Kısacası sıcak tonlar, artık edilgen konumda olmaktan çıkan dinleyiciyi işaret ediyor. Sergi bu alt kategorileri örnekleyen müziklerin video kayıtları ve ses kaynaklarının mekân içinde nasıl örgütlendiğini gösteren çizimlerle oluşturuldu. Her eserin video kaydı kulaklıklarla dinlenebilecekti. Serginin dikkat çeken ve bir anlamda paradoksal olan yanı da çaresiz olarak başvurulan bu sunum biçiminde: mekânsal müzikleri, gereksindiği doğasından farklı/kapalı bir araçla izleyiciye sunmasında… Bu müziği tanımı çerçevesinde deneyimleme olanağını, 26 Ekim'de İTÜ Maçka G Anfisi'nde saat 19.00'da gerçekleşecek konserde bulabileceğiz…
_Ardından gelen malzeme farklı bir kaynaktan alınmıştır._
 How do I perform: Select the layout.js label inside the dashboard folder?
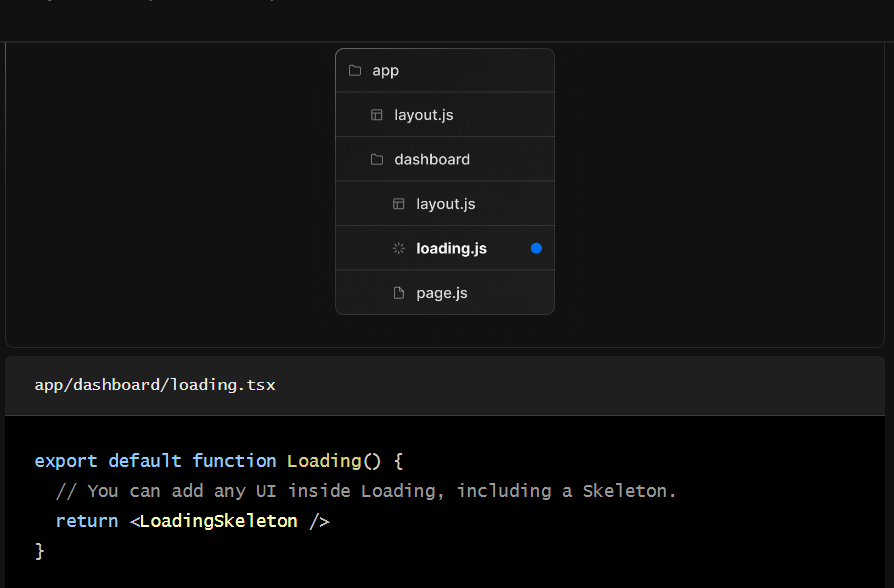445,204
"Dinleyicinin mekânsal örgütlenmeye doğrudan katılımını öngören müzikler" kategorisinde sergide yer alan Prometeo ve Poème électronique, mekânsal kurgunun oluşumunda mimar - besteci işbirliğini içermesi bakımından da dikkat çekici örneklerdi. Prometeo için Luigi Nono ve Renzo Piano'nun veya Poème électronique için Edgar Varèse ve Le Corbusier / Iannis Xenakis'in işbirliğinde olduğu gibi besteci ve mimarların ortak üretimine dayanan bir atölye çalışması gerçekleştirildi. Besteciler tasarım programını belirleyen bir müzik kavramı sunacak, mimarlar da tasarımlarıyla buna yanıt oluşturacaklardı. Mimar - besteci arasındaki kavramsal tartışmaların soruyu yeniden şekillendirmesi de olanaklıydı.
Gruplar şöyle belirlenmişti:
1. Hasan Uçarsu (besteci), Pelin Derviş (mimar), Atilla Yücel (mimar)
2. Mehmet Nemutlu (besteci), Erdal Özyurt (mimar), Emre Arolat (mimar)
3. Onur Türkmen (besteci), Senem Deviren (mimar), Meral Erdoğan (mimar)
4. Ahmet Altınel (besteci), Cem Erözü (mimar), Can Çinici (mimar)
Üç yarım gün süren atölye çalışmasını, beş saat süren bir değerlendirme toplantısı takip etti. Değerlendirme, Aykut Köksal ve Mehmet Kütükçüoğlu ile Özkan Manav ve Metin Ülkü tarafından yapıldı.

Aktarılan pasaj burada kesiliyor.